→ Passage provided
# # #

# Dutch belted cattle?



## HillRunner (Jun 28, 2010)

How are they? There dairy right? Are they rare? How big do they get? Does anyone own them on this forum? if so how did you like them?


----------



## haypoint (Oct 4, 2006)

Fine. Right. No. Bigger than a Jersey, smaller than a holstein. Don't own any.


----------



## Mare Owner (Feb 20, 2008)

Dutch Belted are considered "critically rare" in the US by the ALBC:

http://albc-usa.org/cpl/dutchbelt.html

Other than knowing they are on the ALBC list, I know nothing.


----------



## haypoint (Oct 4, 2006)

I was thinking of Belted Galloway. Any belted cattle I see aren't selling above the rst of the common cattle at auction.


----------



## myersfarm (Dec 24, 2004)

Dutch Belted are considered "critically rare" in the US by the ALBC


but that means CATTLE BUYERS have no knowledge of how they do in feed lots

will have to sell to the public to get any kind of a good price

they are dairy but have not been used as dairy or BRED UP to produce more milk about as much as a beef cow now

The man my dad worked for had a 200 herd of them ,,,,and he traded 100 head of angus for them...thats what the first owner thought of them...never made money on them


----------



## HillRunner (Jun 28, 2010)

Wasn't looking to make money looking for a milker to add with with my Jersey.


----------



## arabian knight (Dec 19, 2005)

Ah yes the Panda Cattle. I see a few around WI. Not that many but a few places have them.


----------



## allenslabs (Feb 6, 2005)

Are they related to belted Galloways?


----------



## Mare Owner (Feb 20, 2008)

I don't believe belted Galloways are related to the Dutch Belted. Belted Galloways are still Galloways, just with the belt, all beef.

A farmer a couple miles from me used to raise belted Galloways and got rid of all the ones with the belts, kept the solid ones, because he always got docked at the sale barn on the belties. With most rare breeds you can't expect to get market price at the sale barn.


----------



## goodhors (Sep 6, 2011)

We had one, a steer. Came from a dairy farm that was changing from Holstein to the Dutch Belted as their producers. The DB are not common, but are very desired for their lovely milk. Seems milk has very small fat globules that are supposed to be more easily digested. A local 2nd dairy with all Dutch Belted cattle, is contracted to sell all their milk production to the big cheese factory in SE Michigan for artisanal cheese production. Gets hauled more than 3 hours away, so the cheese folks really want "that" kind of milk to work with.

# # #

→ Data shown
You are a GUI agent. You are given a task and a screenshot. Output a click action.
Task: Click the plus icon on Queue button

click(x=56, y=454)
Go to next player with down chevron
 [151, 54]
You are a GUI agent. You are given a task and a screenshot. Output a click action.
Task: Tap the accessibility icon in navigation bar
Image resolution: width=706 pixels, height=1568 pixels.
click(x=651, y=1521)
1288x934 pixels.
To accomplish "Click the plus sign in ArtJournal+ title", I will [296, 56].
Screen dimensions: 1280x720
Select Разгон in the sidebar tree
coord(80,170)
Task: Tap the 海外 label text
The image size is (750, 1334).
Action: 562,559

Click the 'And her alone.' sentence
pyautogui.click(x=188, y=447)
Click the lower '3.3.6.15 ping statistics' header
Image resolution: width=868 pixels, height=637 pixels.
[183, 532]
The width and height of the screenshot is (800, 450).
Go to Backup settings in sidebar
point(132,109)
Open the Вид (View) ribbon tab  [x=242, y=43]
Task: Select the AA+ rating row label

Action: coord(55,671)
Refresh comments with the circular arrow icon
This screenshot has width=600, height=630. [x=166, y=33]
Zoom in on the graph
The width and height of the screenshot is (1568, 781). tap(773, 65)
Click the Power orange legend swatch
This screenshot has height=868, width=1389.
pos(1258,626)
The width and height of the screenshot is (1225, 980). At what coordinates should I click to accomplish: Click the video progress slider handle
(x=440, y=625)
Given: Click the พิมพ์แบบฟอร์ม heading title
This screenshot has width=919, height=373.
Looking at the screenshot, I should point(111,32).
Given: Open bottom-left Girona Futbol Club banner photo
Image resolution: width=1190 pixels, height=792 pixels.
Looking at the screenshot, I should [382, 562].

# # #

→ Requirements
A - In the thread on Dutch Belted cattle, which organization considers the breed "critically rare" in the US?
B - Sum up the thread on Dutch Belted cattle in two sentences.
C - Write out the part of the thread on Dutch Belted cattle that begins with the words "How are they?" and stops after "Don't own any.".

→ Solutions in order
A - The ALBC.

B - A forum user asks about Dutch Belted cattle while looking for a milker to add alongside a Jersey. Replies say the breed is a dairy breed that the ALBC lists as critically rare in the US, that rare breeds often don't bring market price at the sale barn, and that Dutch Belted milk is valued for its very small fat globules, with one dairy selling all its milk for artisanal cheese.

C -
How are they? There dairy right? Are they rare? How big do they get? Does anyone own them on this forum? if so how did you like them?


----------



## haypoint (Oct 4, 2006)

Fine. Right. No. Bigger than a Jersey, smaller than a holstein. Don't own any.